Saignée Method Rosé: Spell Rosé

SIGHT: The Spell definitely has more “pink” going on than in the last rosé. It has a slightly electric hue to it, and has a deeper concentration at its core than the Triennes did.

SMELL: Juicy, plump strawberries, candied cherries, and a hint of minerality come through on the nose. This wine is definitely riper and more voluptuous than the Triennes!

TASTE: Ripe raspberries, strawberries, and a slight citrus tang help to enliven the juicy, luscious fruit flavors that would otherwise weigh this wine down. It has a medium body, medium acidity, and we could even give this wine a medium-plus rating on the alcohol level! This is a great example of a New World rosé, where riper grapes are used for making rosé than what you’d normally find in Provence.

The saignée method (“sahn-yay”) for rosé production is where the grapes are crushed, the juice is left to mingle with the grape skins to gain color, flavor, acidity and tannin for anywhere from a few hours to half a day, and then the juice is drawn or filtered off of the skins. Also called maceration, this is a common method for winemakers making full-on red wines, but reserve part of their production for rosé in the process. Rosés made in this method are usually a touch fuller bodied, with more flavor, complexity, and sometimes greater aging potential because of what they gain from skin contact.

Raventos I Blanc De Nit Brut Rose 2014

Blended Rosé: Raventos i Blanc “de Nit” Brut Rosé

SIGHT: The shade of this sprightly wine is almost identical to the Triennes, except for one thing, of course: the bubbles! Its pretty pale pink robe has a long, thin stream of tiny, constant bubbles running through the center of it.

SMELL: Along with fresh fruit notes of red berries, blood orange, and cranberry, this sparkling wine has a beautiful nose of dried flowers and a hint of herbs running around in the background.

TASTE: This rosé Cava is linear, precise, and streamlined. The carbonation (which comes from a traditional secondary bottle fermentation–same as how it’s done in Champagne) helps to lift the already-bright flavors of tangerine, raspberry and orange peel. We’ll say that the acidity on this wine is medium-high, the alcohol is moderate, and the body is medium.

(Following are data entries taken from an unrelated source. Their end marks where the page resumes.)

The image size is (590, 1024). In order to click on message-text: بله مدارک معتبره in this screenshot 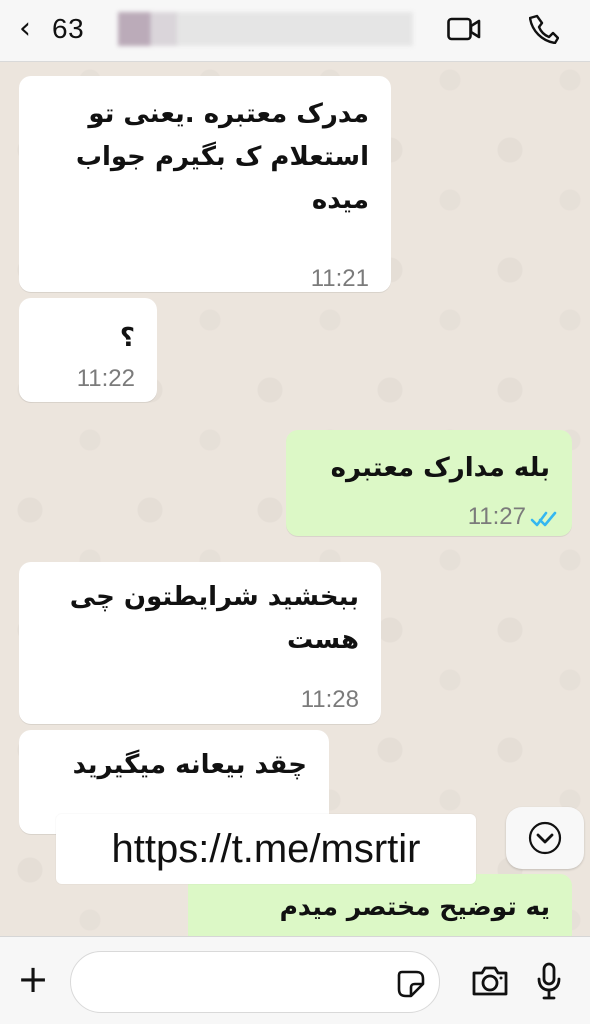, I will do `click(440, 468)`.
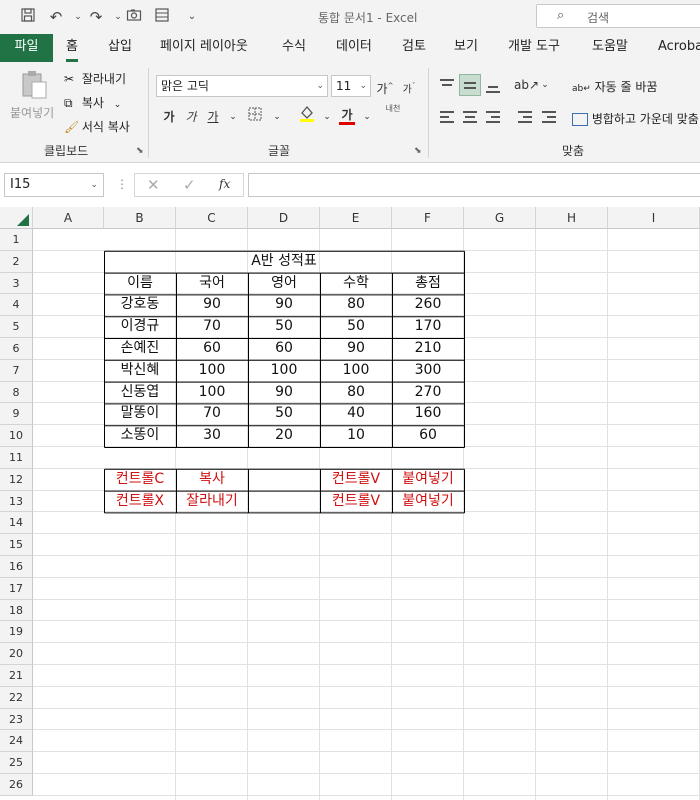 The height and width of the screenshot is (800, 700). I want to click on student-name-cell: 박신혜, so click(140, 371).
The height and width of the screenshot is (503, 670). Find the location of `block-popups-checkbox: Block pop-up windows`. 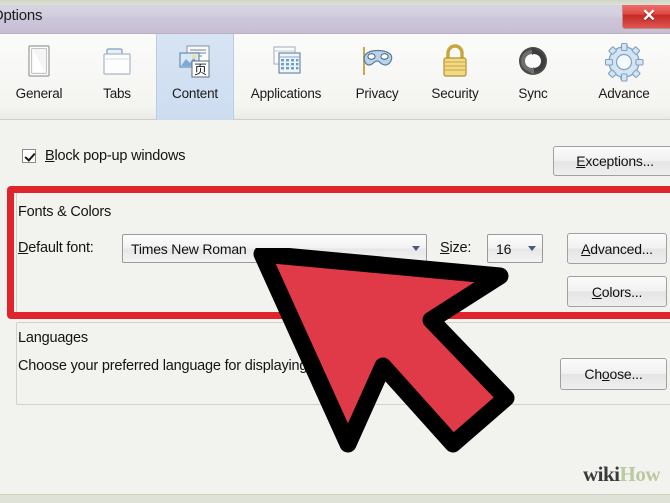

block-popups-checkbox: Block pop-up windows is located at coordinates (104, 156).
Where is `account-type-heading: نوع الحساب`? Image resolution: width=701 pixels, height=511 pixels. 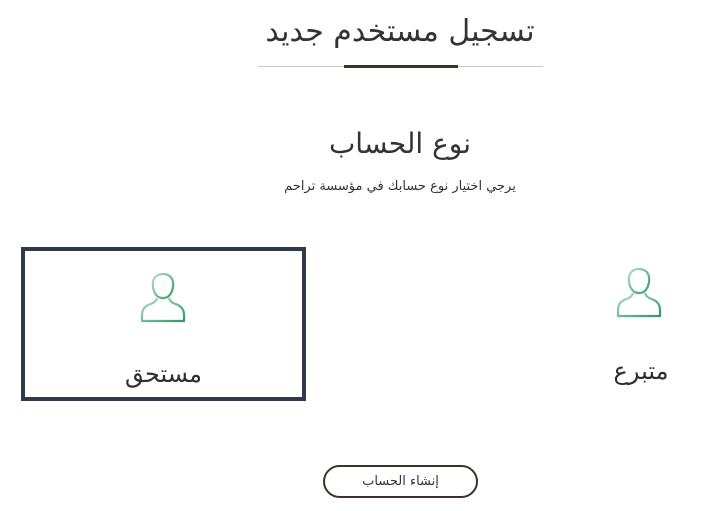
account-type-heading: نوع الحساب is located at coordinates (400, 144).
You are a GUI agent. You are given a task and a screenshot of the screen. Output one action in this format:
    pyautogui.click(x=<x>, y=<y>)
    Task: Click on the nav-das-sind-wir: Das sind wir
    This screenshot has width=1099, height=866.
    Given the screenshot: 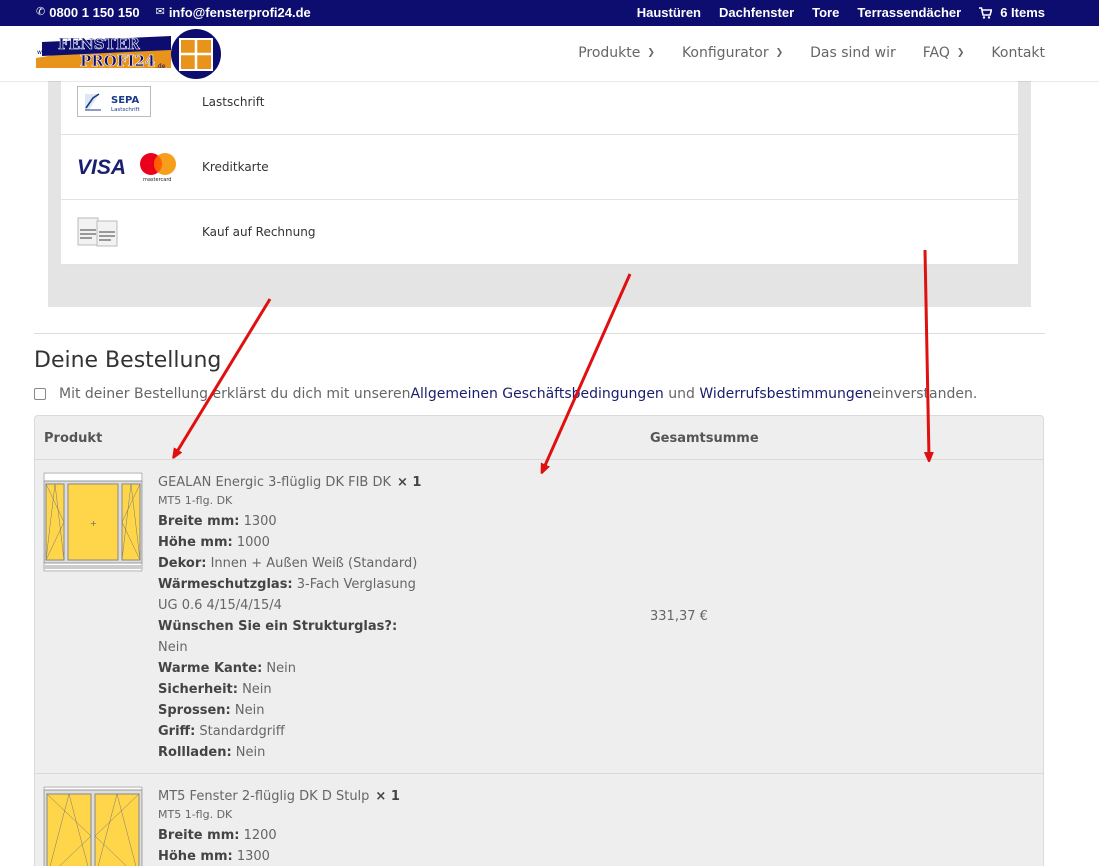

It’s not a very common practice in making still (non-carbonated) rosé wines to blend white and red juice together, although you would think it’d be the easiest. The only time this happens regularly is in the making of sparkling rosé wines—particularly in Champagne and other parts of Europe. In these instances, the winemaker will usually make the sparkling wine from clear juice (from red and/or white grapes), and then add a bit of still red wine to it at the end in order to give it a pink color. Raventos i Blanc, the oldest producers in Spain’s Penedes region, make their base sparkling wine with the usual Cava grapes: Xarel-lo, Macabeo, and Parellada. The last step of winemaking for the de Nit is to add about 8% Monastrell, a hearty red wine, for that fresh pink color and a beautiful, rounded, fruit flavor.

Who can say where rosé will be in five years? And to be frank, who cares? The heart and soul of rosé wine is that it’s meant to be drunk in the here and now—it’s a wine of the moment, meant for immediate enjoyment. Some have said that rosé is the “Beaujolais nouveau” of the new millennium, meaning that it’s not a wine of a serious nature. But is it meant to be? There are definitely a few rosés out there that are made with a more serious, contemplative tone—but the style the world has fallen in love with is that of a joyous, indulgent, gratifying nature.

Every wine has their time and place, and it’s clear that rosé’s time is now… and the place? In your glass, of course.